Monday, January 7, 2008

Publish! Publish! Publish!

By Liz Adair

You can tell by the tenseness around the lips and jaw that the smile is forced. He stands there, your latest offering held between thumb and forefinger with the title, "Johooser Fornbloot's Early Years" rippling in the breeze. Never mind that old Johooser was his third great grandfather, and that the biography (complete with pictures) you have pressed on him cost you $3.00 to print, he doesn't seem to appreciate either the time invested or the layout of money to run off fifty copies on archive-quality paper.

Never mind. Press away. Research, write, publish and distribute! Keep it up, no matter how glazed the eyes of your kin-public. For, though this particular relation might not even read your offering, he probably won't throw it away. Blood and guilt will keep him from doing that. He'll put it in a pile of things that he intends to read, or he'll file it with other family history stuff. Fifty years later, when his black-clad grandson is weepily sorting through his things, your bio of this now-fifth-great-grandfather will surface, and Grandson will shout, "Hey, look at this!"

Like a good wine, your ten page, stapled-in-the-corner, footnoted, annotated biography will have increased in value with each passing year. It will be a treasure to some historian, whether he's researching the Fornbloots, or early settlers of Peetlepaw County, or craziest patent applications in the nineteenth century. You may be long gone, or staring vacantly in some Alzheimer's unit, but your legacy to the world will be enlightening circles you never dreamed of.

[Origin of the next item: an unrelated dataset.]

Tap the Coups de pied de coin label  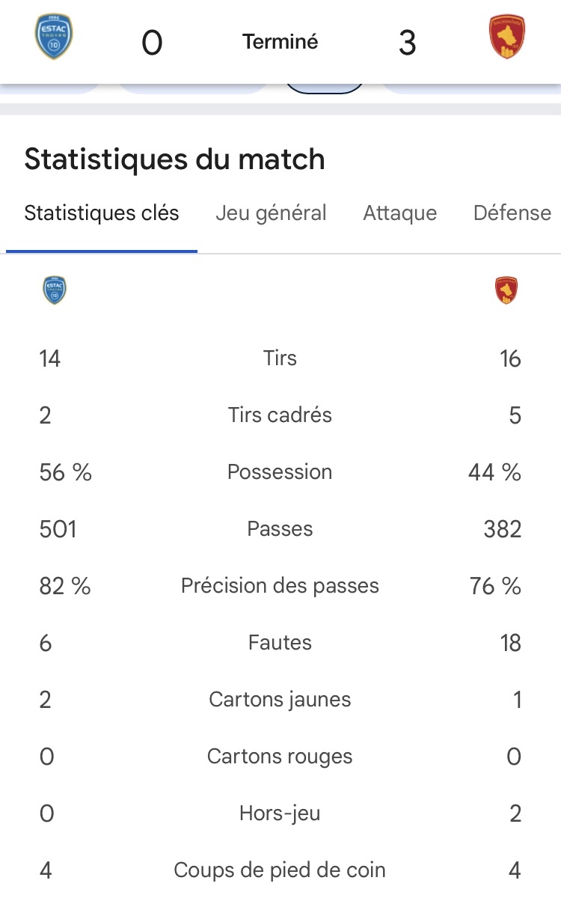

So, keep it up! Whether it's your own history or an ancestor's, write it, publish it, and spread it around. Don't let any less-than-enthusiastic receptions deter you. You're not giving it to this generation, anyway. You're giving it to generations yet unborn, and they will bless your name.

Tuesday, January 1, 2008

New Year's Resolution: Eat That Elephant!

By Liz Adair

This is my Year of the Family History. I have one cubic yard of letters that I have been carrying around for about forty years. Luckily I have moved several times in those forty years, and as the letters surfaced, the sheer bulk reminded me again that I needed to do something with them.

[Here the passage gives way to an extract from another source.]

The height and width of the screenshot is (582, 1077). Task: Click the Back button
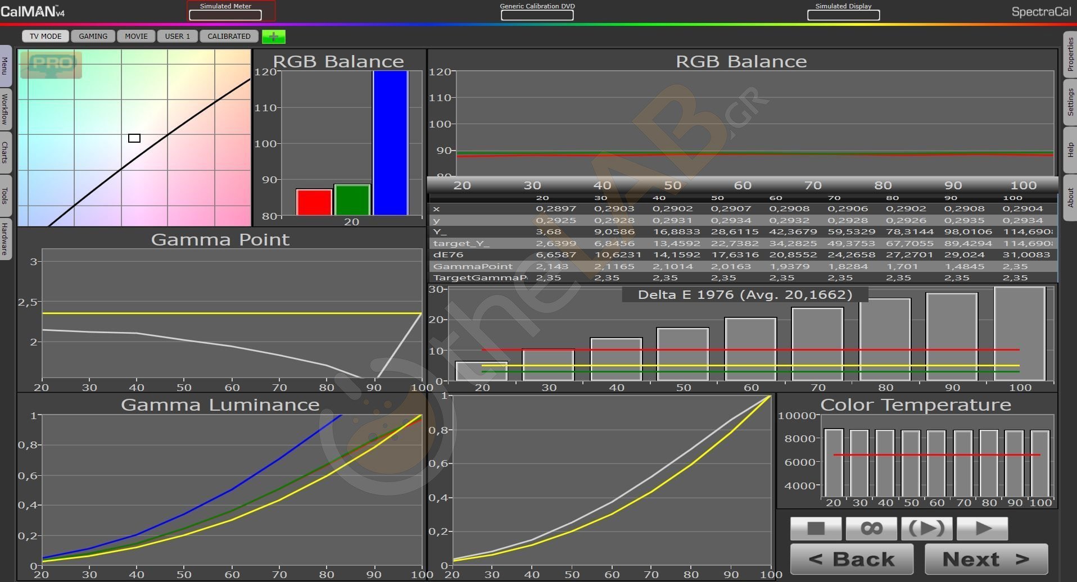coord(851,559)
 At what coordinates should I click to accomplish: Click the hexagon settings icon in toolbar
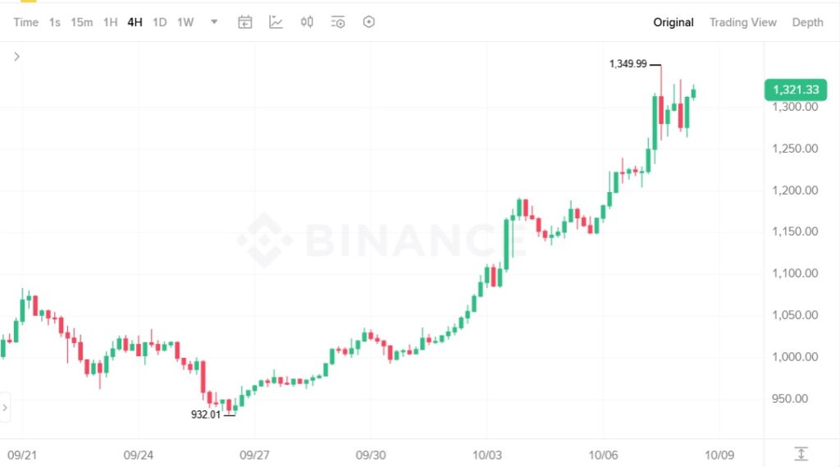point(369,22)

I have every letter I ever wrote my mother and every letter I wrote to my mother-in-law. My goal this year is to transcribe the letters and 'publish' them for the family. First, though, I'll use editorial license and take out all the whining. Then I will burn them all. Well, maybe not, but it will be a great temptation. Who wants to be remembered as a whiner?

I also have letters my mother wrote to me. I have already transcribed and published her letters from Afghanistan (see ), but there are lots more. Then, there are the letters from my husband. We wrote for the year I was away at college before he went on his mission, and we corresponded weekly while he was in England as a missionary. Two years ago my daughter and grandson helped me transcribe and publish those letters for the family.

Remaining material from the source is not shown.